- **REQUIRED ACTION**: A word-for-word copy of the records below is required.
---
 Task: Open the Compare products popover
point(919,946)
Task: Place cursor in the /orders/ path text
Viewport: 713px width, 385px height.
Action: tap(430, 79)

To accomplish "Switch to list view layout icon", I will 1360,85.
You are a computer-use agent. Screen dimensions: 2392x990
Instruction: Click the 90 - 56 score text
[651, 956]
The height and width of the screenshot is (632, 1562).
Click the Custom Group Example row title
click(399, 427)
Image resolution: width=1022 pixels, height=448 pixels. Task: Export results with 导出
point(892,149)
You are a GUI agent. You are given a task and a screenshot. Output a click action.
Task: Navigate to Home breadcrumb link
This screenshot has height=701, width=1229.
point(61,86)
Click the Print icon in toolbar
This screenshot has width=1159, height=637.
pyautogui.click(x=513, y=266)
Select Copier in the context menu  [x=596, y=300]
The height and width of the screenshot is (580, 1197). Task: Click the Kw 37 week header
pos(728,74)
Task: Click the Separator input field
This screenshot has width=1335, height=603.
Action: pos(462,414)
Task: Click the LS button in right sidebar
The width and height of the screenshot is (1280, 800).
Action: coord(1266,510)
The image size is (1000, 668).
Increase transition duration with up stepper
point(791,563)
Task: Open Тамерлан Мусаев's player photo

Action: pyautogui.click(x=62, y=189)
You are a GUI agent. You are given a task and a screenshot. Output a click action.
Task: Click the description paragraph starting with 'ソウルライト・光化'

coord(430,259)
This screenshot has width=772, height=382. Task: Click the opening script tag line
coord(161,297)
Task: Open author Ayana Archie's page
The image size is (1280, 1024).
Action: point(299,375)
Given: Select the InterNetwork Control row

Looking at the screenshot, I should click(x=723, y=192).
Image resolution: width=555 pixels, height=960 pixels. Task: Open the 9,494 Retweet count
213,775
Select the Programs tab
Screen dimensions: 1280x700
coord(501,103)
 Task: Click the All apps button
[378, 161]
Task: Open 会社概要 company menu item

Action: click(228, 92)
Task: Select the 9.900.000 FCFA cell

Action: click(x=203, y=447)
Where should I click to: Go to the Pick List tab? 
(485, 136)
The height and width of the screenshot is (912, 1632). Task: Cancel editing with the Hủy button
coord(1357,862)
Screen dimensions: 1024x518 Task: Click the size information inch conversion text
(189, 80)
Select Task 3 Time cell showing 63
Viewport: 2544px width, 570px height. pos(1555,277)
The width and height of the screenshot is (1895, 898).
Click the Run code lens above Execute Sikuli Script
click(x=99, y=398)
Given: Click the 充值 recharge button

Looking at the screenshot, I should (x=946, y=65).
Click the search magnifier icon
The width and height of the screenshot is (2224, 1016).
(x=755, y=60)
---
- **ANSWER SECTION**:
 Task: Open the Compare products popover
point(919,946)
Task: Place cursor in the /orders/ path text
Viewport: 713px width, 385px height.
Action: tap(430, 79)

To accomplish "Switch to list view layout icon", I will 1360,85.
You are a computer-use agent. Screen dimensions: 2392x990
Instruction: Click the 90 - 56 score text
[651, 956]
The height and width of the screenshot is (632, 1562).
Click the Custom Group Example row title
click(399, 427)
Image resolution: width=1022 pixels, height=448 pixels. Task: Export results with 导出
point(892,149)
You are a GUI agent. You are given a task and a screenshot. Output a click action.
Task: Navigate to Home breadcrumb link
This screenshot has height=701, width=1229.
point(61,86)
Click the Print icon in toolbar
This screenshot has width=1159, height=637.
pyautogui.click(x=513, y=266)
Select Copier in the context menu  [x=596, y=300]
The height and width of the screenshot is (580, 1197). Task: Click the Kw 37 week header
pos(728,74)
Task: Click the Separator input field
This screenshot has width=1335, height=603.
Action: pos(462,414)
Task: Click the LS button in right sidebar
The width and height of the screenshot is (1280, 800).
Action: coord(1266,510)
The image size is (1000, 668).
Increase transition duration with up stepper
point(791,563)
Task: Open Тамерлан Мусаев's player photo

Action: pyautogui.click(x=62, y=189)
You are a GUI agent. You are given a task and a screenshot. Output a click action.
Task: Click the description paragraph starting with 'ソウルライト・光化'

coord(430,259)
This screenshot has width=772, height=382. Task: Click the opening script tag line
coord(161,297)
Task: Open author Ayana Archie's page
The image size is (1280, 1024).
Action: point(299,375)
Given: Select the InterNetwork Control row

Looking at the screenshot, I should click(x=723, y=192).
Image resolution: width=555 pixels, height=960 pixels. Task: Open the 9,494 Retweet count
213,775
Select the Programs tab
Screen dimensions: 1280x700
coord(501,103)
 Task: Click the All apps button
[378, 161]
Task: Open 会社概要 company menu item

Action: click(228, 92)
Task: Select the 9.900.000 FCFA cell

Action: click(x=203, y=447)
Where should I click to: Go to the Pick List tab? 
(485, 136)
The height and width of the screenshot is (912, 1632). Task: Cancel editing with the Hủy button
coord(1357,862)
Screen dimensions: 1024x518 Task: Click the size information inch conversion text
(189, 80)
Select Task 3 Time cell showing 63
Viewport: 2544px width, 570px height. pos(1555,277)
The width and height of the screenshot is (1895, 898).
Click the Run code lens above Execute Sikuli Script
click(x=99, y=398)
Given: Click the 充值 recharge button

Looking at the screenshot, I should (x=946, y=65).
Click the search magnifier icon
The width and height of the screenshot is (2224, 1016).
(x=755, y=60)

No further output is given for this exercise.